▶ [Passage given]
• • •
Bit 2: H10S If this bit is set the MAC will operate at 100 Mbit/s. If this bit is zero, the MAC will operate at 10 Mbit/s.
This bit controls the 10/100 selection for RMII and DCE Mode. In DTE and MII mode, the MAC determines the data
rate from the incoming TX_CLK and RX_CLK.
Bit 1: Automatic Flow Control Enable (ATFLOW) If this bit is set to 1, automatic flow control is enabled based on
the connection receive queue size and high watermarks. Pause frames are sent automatically in full duplex mode.
The pause time must be programmed through SU.MACFCR. The jam sequence will not be sent automatically in
half duplex mode unless the JAME bit is set. This bit is applicable only in software mode.
• • •
▶ [Record list]
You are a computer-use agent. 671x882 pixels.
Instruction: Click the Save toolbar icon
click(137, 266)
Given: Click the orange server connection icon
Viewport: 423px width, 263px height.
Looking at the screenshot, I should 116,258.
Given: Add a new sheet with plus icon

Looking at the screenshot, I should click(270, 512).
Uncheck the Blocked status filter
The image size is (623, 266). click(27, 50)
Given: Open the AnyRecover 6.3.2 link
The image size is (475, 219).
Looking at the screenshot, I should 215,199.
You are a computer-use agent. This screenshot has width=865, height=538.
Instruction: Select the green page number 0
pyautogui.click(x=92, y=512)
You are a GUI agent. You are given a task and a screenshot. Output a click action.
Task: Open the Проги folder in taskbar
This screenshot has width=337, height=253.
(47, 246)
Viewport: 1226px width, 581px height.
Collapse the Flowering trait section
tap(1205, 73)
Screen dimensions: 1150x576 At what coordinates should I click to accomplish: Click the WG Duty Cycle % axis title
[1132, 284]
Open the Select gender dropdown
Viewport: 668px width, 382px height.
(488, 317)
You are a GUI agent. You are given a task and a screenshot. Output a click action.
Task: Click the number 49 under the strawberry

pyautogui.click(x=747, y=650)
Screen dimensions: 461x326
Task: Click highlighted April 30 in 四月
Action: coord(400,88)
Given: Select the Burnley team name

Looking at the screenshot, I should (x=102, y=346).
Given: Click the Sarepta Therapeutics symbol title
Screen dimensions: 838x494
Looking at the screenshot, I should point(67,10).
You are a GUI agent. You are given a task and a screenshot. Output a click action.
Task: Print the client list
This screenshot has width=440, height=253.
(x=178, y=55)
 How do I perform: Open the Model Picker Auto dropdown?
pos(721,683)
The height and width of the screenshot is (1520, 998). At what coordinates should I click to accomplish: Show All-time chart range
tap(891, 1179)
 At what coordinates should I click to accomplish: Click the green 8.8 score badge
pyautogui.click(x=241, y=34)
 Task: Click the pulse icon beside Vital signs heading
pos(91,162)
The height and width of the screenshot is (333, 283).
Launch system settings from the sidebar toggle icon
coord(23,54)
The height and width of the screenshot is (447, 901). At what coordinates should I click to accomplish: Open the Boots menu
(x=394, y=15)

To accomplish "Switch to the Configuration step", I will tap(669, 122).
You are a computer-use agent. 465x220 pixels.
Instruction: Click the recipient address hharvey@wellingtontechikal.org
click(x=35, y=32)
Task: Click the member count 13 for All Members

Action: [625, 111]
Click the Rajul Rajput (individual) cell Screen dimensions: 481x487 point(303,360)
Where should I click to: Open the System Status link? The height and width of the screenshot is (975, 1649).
• • •
▶ [Brief 1] Pull out everything from "The pause time" down to "in software mode." in the MAC register bit descriptions above, copying it word for word.
▶ [Brief 2] Keep writing the MAC register bit descriptions from where they stop, picking up after their last sentence.

▶ [Result 1]
The pause time must be programmed through SU.MACFCR. The jam sequence will not be sent automatically in
half duplex mode unless the JAME bit is set. This bit is applicable only in software mode.

▶ [Result 2]
Bit 0: Jam Enable (JAME) If this bit is set to 1, a Jam sequence is sent for a duration of 4 bytes. This function is
only valid in half duplex mode, and will only function if Automatic Flow Control is disabled. Note that if the receive
queue size is less than receive high threshold, setting a JAME will JAM one received frame. If JAME is set and the
receiver queue size is higher than the high threshold, all received frames are jammed until the queue empties below
the threshold.
Note that SU.GCR is only valid in the software mode.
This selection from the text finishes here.